INFORMATION:
######
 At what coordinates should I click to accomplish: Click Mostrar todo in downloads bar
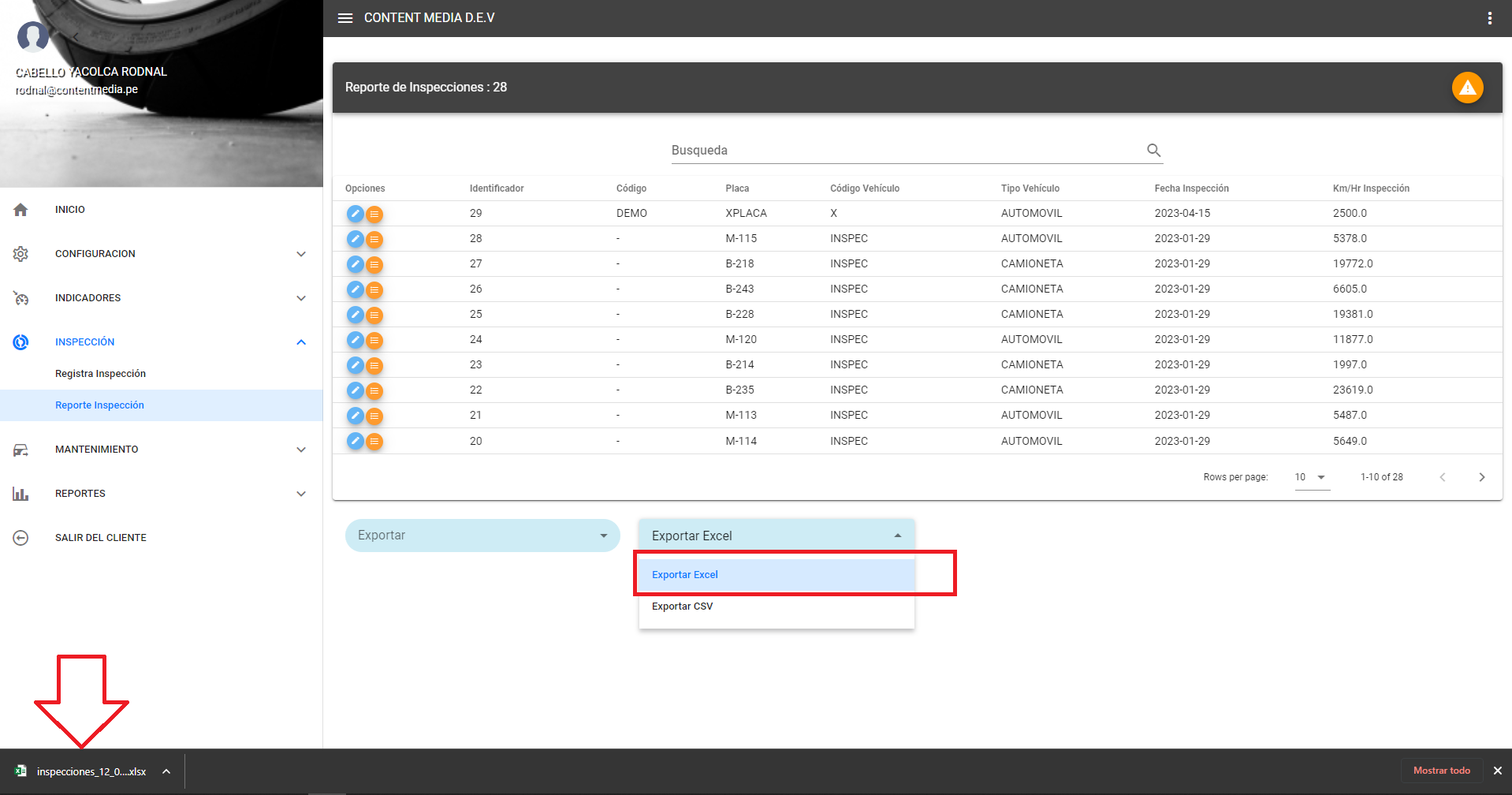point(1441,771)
######
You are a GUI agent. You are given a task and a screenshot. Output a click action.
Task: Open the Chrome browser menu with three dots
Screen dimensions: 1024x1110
######
WHAT IS BEING ASKED: Set down precisely the lines above between the line holding "You are a GUI" and the line holding "Screen dimensions: 1024x1110", inclusive, and nothing beyond them.

EXERCISE RESULT:
You are a GUI agent. You are given a task and a screenshot. Output a click action.
Task: Open the Chrome browser menu with three dots
Screen dimensions: 1024x1110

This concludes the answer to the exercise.